A partnership is created when two or more individuals or two or more corporations do business in common with the objective of making a profit. Like a sole proprietorship, it is not a separate legal entity so each partner is personally responsible for their actions and the actions of other partners and for any debts incurred by the business.

Three Types of Partnerships

There are three different types of partnerships: general partnership, limited partnership and limited liability partnership.

  1. General Partnership – a general partnership is comprised of general partners that have unlimited liability (i.e. each partner can be held personally liable for the wrongdoing of another partner or debts incurred by the business).
  2. Limited Partnership or LP – a limited partnership (not to be confused with a limited liability partnership below) is comprised of at least one general partner and any number of limited partners. Each partner in a limited partnership has different rights and responsibilities. A general partner is usually personally liable for the debts of the business while a limited partner is personally liable only to the extent that they have invested in the partnership. Unlike a general partner, a limited partner cannot manage or attach their name to the business.
  3. Limited Liability Partnership or LLP – a Limited Liability Partnership is similar to a General Partnership but it provides partners with limited liability protection.
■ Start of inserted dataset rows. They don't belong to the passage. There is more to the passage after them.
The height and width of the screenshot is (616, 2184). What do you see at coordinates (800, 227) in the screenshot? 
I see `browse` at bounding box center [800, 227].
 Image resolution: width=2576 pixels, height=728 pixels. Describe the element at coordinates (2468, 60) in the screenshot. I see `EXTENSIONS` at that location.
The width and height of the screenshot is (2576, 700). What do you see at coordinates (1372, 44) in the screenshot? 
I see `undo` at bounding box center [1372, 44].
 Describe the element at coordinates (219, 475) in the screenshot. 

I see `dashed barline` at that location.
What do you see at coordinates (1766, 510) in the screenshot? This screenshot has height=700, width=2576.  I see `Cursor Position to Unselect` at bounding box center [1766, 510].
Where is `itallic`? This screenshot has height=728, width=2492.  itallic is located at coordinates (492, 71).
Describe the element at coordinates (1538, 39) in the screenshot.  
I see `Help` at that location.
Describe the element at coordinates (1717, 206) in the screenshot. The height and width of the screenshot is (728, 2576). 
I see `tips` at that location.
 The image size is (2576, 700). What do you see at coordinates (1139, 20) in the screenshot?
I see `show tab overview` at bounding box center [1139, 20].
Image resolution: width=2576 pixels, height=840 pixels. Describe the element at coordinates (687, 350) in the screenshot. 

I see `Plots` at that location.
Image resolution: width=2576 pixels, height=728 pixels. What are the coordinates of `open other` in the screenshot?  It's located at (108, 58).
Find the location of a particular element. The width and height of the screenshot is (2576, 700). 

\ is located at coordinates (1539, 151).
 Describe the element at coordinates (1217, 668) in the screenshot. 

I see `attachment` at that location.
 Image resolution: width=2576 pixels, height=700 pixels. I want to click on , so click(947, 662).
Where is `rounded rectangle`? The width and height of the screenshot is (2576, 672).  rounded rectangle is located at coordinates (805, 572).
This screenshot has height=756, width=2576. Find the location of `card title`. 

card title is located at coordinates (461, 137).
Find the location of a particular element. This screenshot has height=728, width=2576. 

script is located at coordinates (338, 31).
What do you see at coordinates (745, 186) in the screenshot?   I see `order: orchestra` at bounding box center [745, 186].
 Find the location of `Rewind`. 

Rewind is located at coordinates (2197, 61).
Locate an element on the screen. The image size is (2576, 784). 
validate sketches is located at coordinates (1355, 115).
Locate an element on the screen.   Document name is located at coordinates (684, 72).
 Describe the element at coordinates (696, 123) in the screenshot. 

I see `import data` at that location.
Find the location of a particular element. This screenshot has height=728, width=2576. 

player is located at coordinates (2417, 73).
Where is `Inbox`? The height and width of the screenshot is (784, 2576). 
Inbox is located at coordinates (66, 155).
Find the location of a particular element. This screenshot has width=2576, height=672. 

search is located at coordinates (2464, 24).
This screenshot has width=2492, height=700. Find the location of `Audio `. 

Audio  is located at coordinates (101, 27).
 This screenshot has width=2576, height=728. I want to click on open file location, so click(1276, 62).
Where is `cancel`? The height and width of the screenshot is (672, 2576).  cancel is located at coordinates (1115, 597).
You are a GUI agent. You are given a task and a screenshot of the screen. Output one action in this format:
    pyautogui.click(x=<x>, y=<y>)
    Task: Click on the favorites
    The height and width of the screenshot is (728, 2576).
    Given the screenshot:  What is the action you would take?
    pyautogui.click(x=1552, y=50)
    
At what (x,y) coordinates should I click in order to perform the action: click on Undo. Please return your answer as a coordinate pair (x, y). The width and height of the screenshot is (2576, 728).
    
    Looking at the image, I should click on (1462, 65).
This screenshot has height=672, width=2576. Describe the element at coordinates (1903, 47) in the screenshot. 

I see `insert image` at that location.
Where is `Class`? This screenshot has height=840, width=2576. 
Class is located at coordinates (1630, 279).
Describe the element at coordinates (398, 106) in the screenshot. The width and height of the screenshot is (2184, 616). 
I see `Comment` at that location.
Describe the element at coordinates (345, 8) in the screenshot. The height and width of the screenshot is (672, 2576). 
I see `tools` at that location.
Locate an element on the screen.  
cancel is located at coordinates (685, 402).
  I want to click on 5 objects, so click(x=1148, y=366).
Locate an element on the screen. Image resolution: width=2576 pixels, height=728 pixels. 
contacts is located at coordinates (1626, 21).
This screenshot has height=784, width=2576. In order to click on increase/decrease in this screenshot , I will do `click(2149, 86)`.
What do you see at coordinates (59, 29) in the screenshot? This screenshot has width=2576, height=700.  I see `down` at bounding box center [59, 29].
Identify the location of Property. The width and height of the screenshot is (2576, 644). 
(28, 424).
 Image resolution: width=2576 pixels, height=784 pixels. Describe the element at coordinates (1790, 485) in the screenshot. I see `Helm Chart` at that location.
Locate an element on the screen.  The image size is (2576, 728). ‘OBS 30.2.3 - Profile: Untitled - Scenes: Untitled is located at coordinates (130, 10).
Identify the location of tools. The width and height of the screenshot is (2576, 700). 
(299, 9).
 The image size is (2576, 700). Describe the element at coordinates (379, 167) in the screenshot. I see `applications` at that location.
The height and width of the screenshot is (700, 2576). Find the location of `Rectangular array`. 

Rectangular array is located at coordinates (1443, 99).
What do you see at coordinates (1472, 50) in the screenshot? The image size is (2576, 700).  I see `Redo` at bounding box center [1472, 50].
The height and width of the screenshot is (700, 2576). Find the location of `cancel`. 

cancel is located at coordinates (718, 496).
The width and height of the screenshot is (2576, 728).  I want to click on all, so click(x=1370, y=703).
This means that partners in a Limited Liability Partnership are not personally liable for the negligence, wrongdoing, or misconduct of another partner unless they are the ones who commit the act or were involved in some way. In some provinces like Alberta, this type of partnership is only available to certain professions. For example, lawyers and accountants.

Partnerships are easier to set up and less expensive to run than Corporations. There are also fewer filing fees and maintenance costs associated with a Partnership and they are just as easy to dissolve as they are to set up. But one of the biggest drawbacks to a partnership, like a sole proprietorship, is liability. A Partnership does not provide protection for its partners in the same way that a Corporation does for its shareholders. Another drawback is that a Partnership relies on the continued membership of the partners so the death or incapacity of a partner generally results in the partnership being dissolved. The exception to this is the death of a limited partner in a limited partnership

3. Corporation

A corporation is a separate legal entity from its owners so it provides owners with limited liability protection. This means that the owners of a corporation generally will not be held liable for the debts or wrongdoing of the corporation. This is the biggest advantage that a corporation has over a sole proprietorship and partnership. In Canada, there are two ways to incorporate a business: provincially and federally.

Federal incorporation allows you to conduct business in any Canadian province and protects your corporation’s name throughout the country. Provincial incorporation allows you to conduct business only in the province you choose to incorporate your business in and protects your corporation’s name only in that province. To conduct business in other provinces as a provincial corporation, you have to register your corporation in those provinces. If your business is incorporated provincially and you want to learn more about doing business in other provinces, check out this article.

There are clearly benefits to incorporating federally. But if you intend to only conduct business in one province, it is usually less expensive and time-consuming to incorporate your business provincially.


Different business structures come with their own benefits and drawbacks. When choosing which business structure is right for you, consider things like the costs of setting up the business, ongoing maintenance costs, tax implications, and liability protection. Once you’ve chosen your business structure, the next step is to register your business!